-
Notifications
You must be signed in to change notification settings - Fork 575
Description
Problem Description
Hi HIP maintainers,
In ROCm 7.1.0 (hipcc reports HIP 7.1.25424, Clang 20.0.0git) the combination of
-fgpu-rdc(relocatable device code)-flto(ThinLTO)- a static library containing device functions in separate translation units
still fails to link, even with --whole-archive.
What works
# Direct source linking (single hipcc invocation) → works with full LTO inlining
hipcc -O2 -fgpu-rdc -flto --offload-arch=gfx90a device_func1.hip device_func2.hip kernel.hip -o worksWhat fails (separate compilation + static lib)
hipcc -O2 -fgpu-rdc -flto --offload-arch=gfx90a -c device_func1.hip -o device_func1.o
hipcc -O2 -fgpu-rdc -flto --offload-arch=gfx90a -c device_func2.hip -o device_func2.o
llvm-ar cru libDeviceFuncs.a device_func1.o device_func2.o
hipcc -O2 -fgpu-rdc -flto --offload-arch=gfx90a -c kernel.hip -o kernel.o
# Variant 1 – normal -l
hipcc -O2 -fgpu-rdc -flto --offload-arch=gfx90a -L. -lDeviceFuncs kernel.o -o fail1
→ undefined hidden symbol: __hip_gpubin_handle_… (and __hip_fatbin_…)
# Variant 2 – --whole-archive
hipcc -O2 -fgpu-rdc -flto --offload-arch=gfx90a -Wl,--whole-archive libDeviceFuncs.a -Wl,--no-whole-archive kernel.o -o fail2
→ ld.lld: error: libDeviceFuncs.a(device_func1.o): not an ELF fileFull verbose logs for both failing cases are attached / shown below (they contain the offload-bundler and lld invocations).
This has been a long-standing problem (see #2203, LLVM #77018, LLVM #778018).

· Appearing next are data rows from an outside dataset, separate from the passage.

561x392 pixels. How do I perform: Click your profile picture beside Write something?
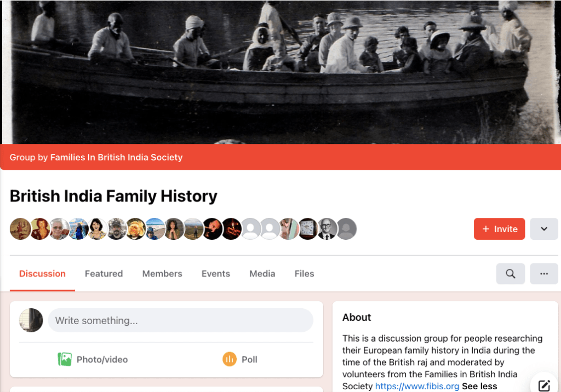[x=31, y=320]
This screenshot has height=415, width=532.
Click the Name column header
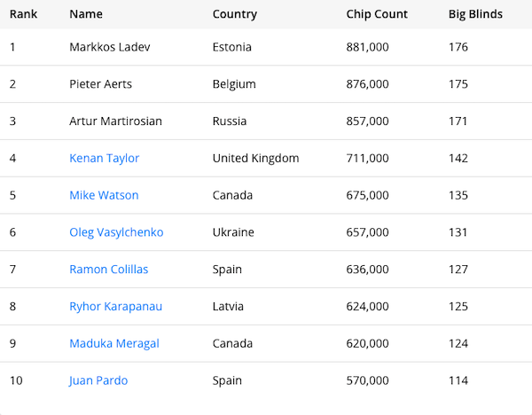pyautogui.click(x=86, y=14)
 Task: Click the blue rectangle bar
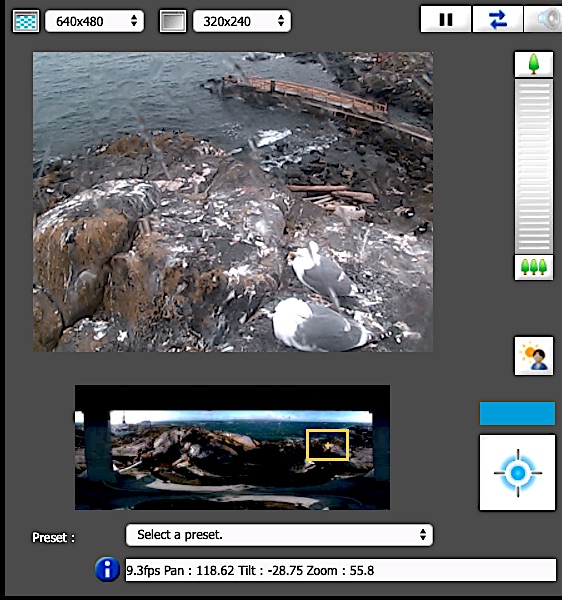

ROCm 7.1 was expected to improve parallel LTO with -fgpu-rdc, but the static-library path is still unusable for modular device libraries with LTO.
Many large codebases (including ours) need separate compilation + static device libraries + full LTO inlining for performance. The current workaround is either (a) drop LTO completely, or (b) concatenate all device code into one file. The latter is not an option for us.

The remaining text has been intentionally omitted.